Modern technology helps us prepare for storms, but won’t erase fear and pain
If you’re like me, you’ve been going online every hour or so to check the latest storm path tracking models.
My favorite is the spaghetti model that shows every model in existence at once, including of course the European model, so we can get the best possible idea of what may or may not happen to us here in the Chattahoochee Valley.
My family could have used this technology in September of 1979.
We were vacationing on the Gulf of Mexico, off Highway 30A. It was a simpler time, before pastel-colored boutique villages popped up along the Florida beaches and everybody in the Southeastern United States with a luxury SUV put one of those 30A sunshine stickers on their back windshield.
We were renting a weathered old house right on the ocean. At night we feasted on boiled shrimp and played board games, and during the day we rode the waves on tractor-trailer tire inner tubes.
And the waves were awesome. We weren’t sure why, until a helicopter from the Federal Emergency Management Agency flew overhead and ordered us via a loudspeaker to evacuate immediately.
Something about Hurricane Frederic.
We had friends who lived 30 or 40 miles inland, so we packed up the station wagon and headed there. The owners of the beach house said we could return the next day if it was still standing.

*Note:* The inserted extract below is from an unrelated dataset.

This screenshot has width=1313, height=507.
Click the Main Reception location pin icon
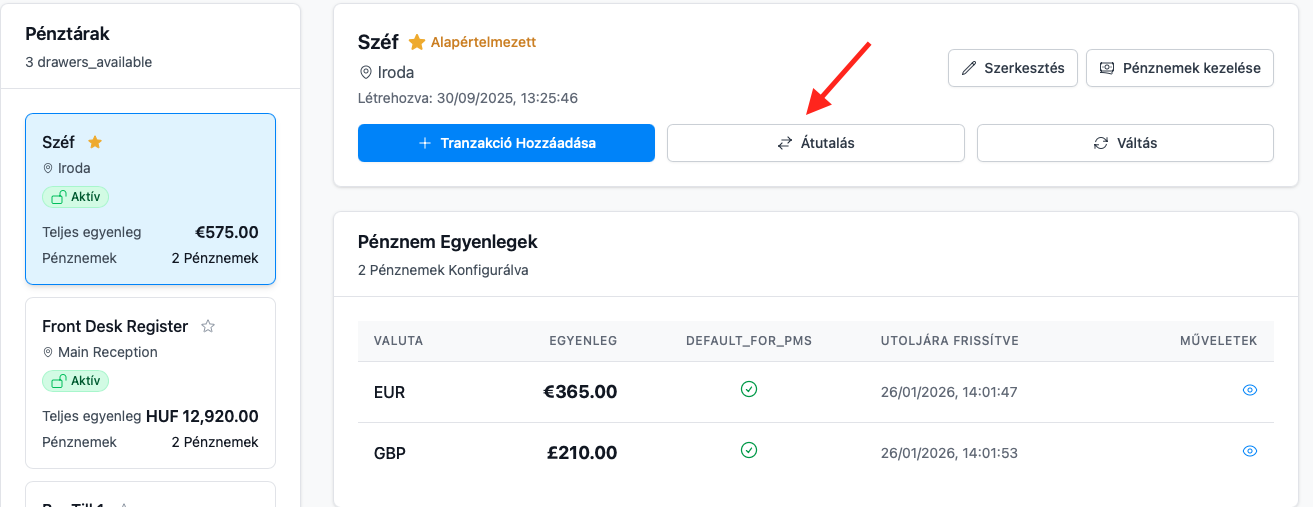(x=48, y=353)
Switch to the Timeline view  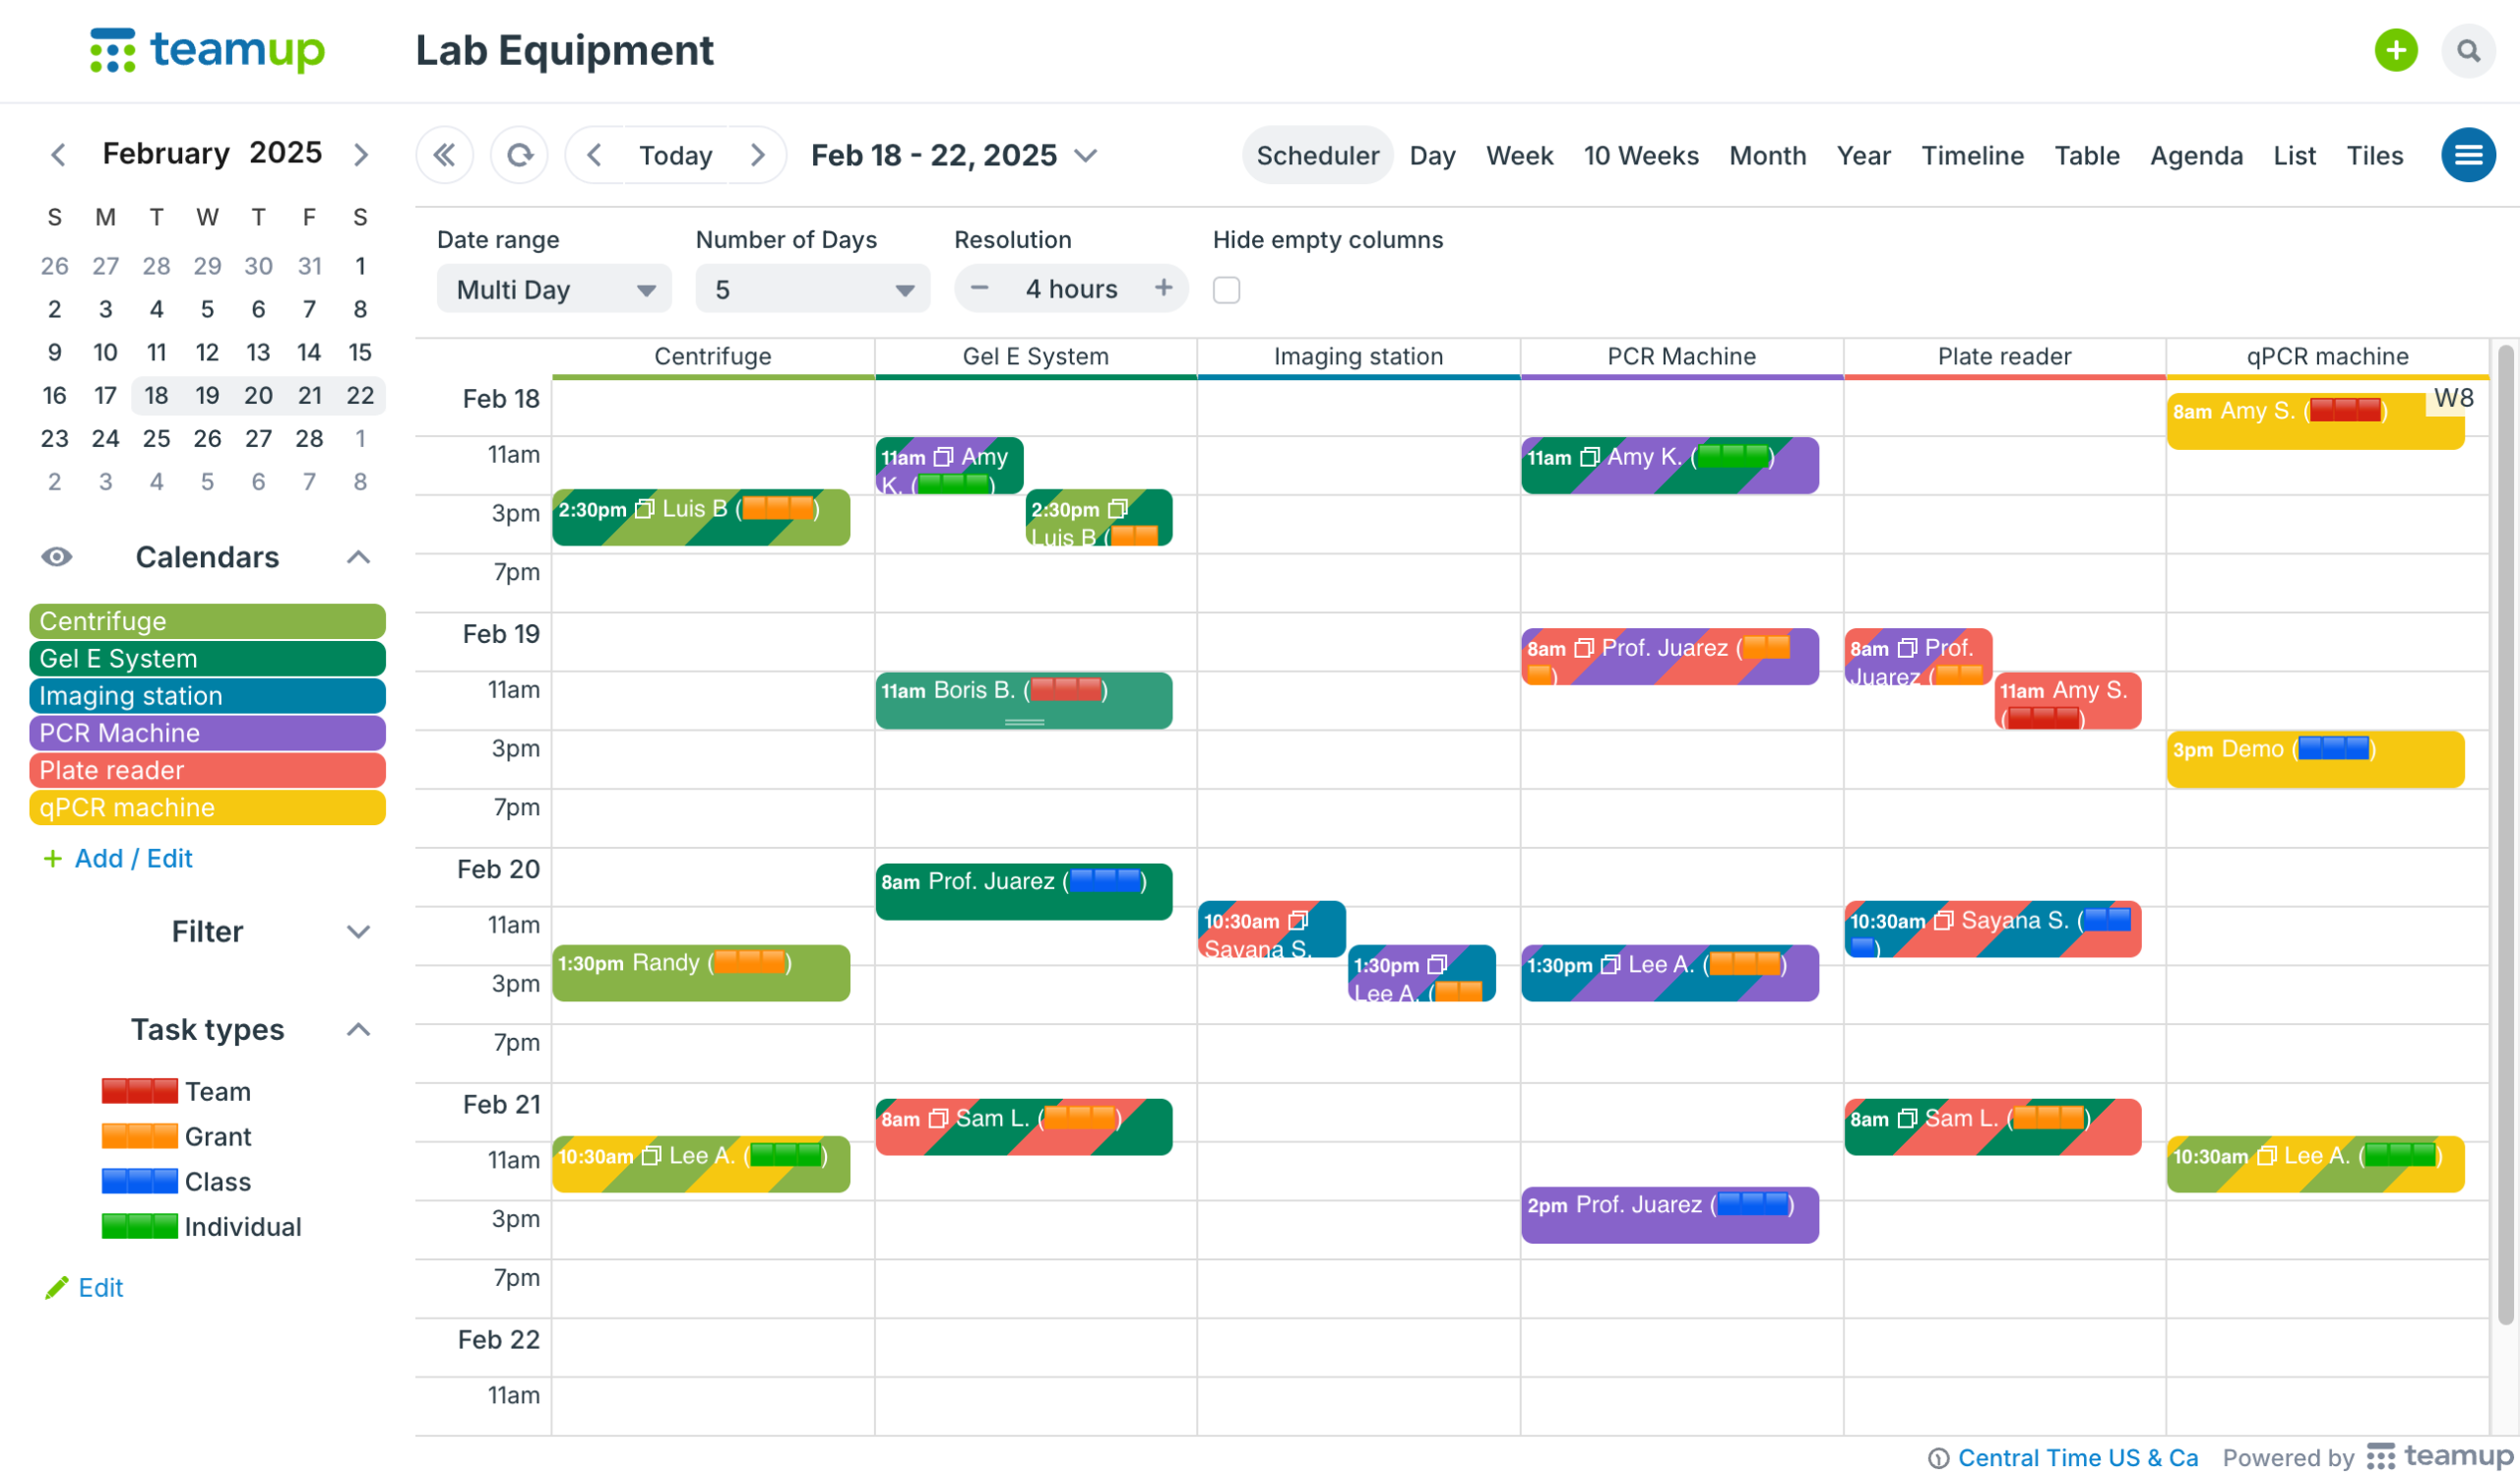coord(1972,156)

I remember lying in a sleeping bag on a shag carpet in Defuniak Springs, Fla., listening to the storm rattle the windows and shake the trees.
In the morning, our station wagon was still there, so we headed back to the beach. The house was standing.
We finished our vacation. The waves were still awesome, and we saw Jimmy Carter fly down the coast in a gigantic helicopter.
If back then we’d had smart phones and spaghetti models and Jim Cantor, then we wouldn’t have been anywhere near the state of Florida.
Instead, we took our vacation as planned, and boy was it exciting.
Today, technology sometimes gives us early warning.
But not always.
Sixteen years ago, and one day shy of exactly 22 years after Hurricane Frederic hit the Gulf, I was back on the beach with my own family.
This time there was no hurricane, and we’d have known it because we now had about a hundred television channels and the Weather Channel was one of them.
It was just before 9 a.m. and I was still in bed. My 19-month-old son pushed the door open, found the remote and turned on the television.
A tall building was burning. I turned it off.
“You shouldn’t be watching that,” I said.
I thought it was the movie “Die Hard,” with Bruce Willis. I’m not kidding.
We went downstairs and ate some cereal and then went out on the beach. We built a big sandcastle and went swimming in the ocean. I had just stretched out in a lounge chair when Bess called from the porch.
Something terrible had happened.
It was Sept. 11, 2001.
It was a brilliant day at the beach, the sun beaming and not a cloud in the sky. But when I remember that vacation, those days were foggy and dark, as if a deadly storm were brewing on the horizon.
We didn’t know a storm was coming and we didn’t know the route it might take or when it would end.
And then it happened. We mourned, we started singing “God Bless America” at baseball games, and we figured out how to get on with our lives.
That storm seemed to have a clear beginning, but it hasn’t ended.
Its presence doesn’t make the occasional Category 5 hurricane seem any tougher or any easier.
It’s just different, and something we’ve got to live with.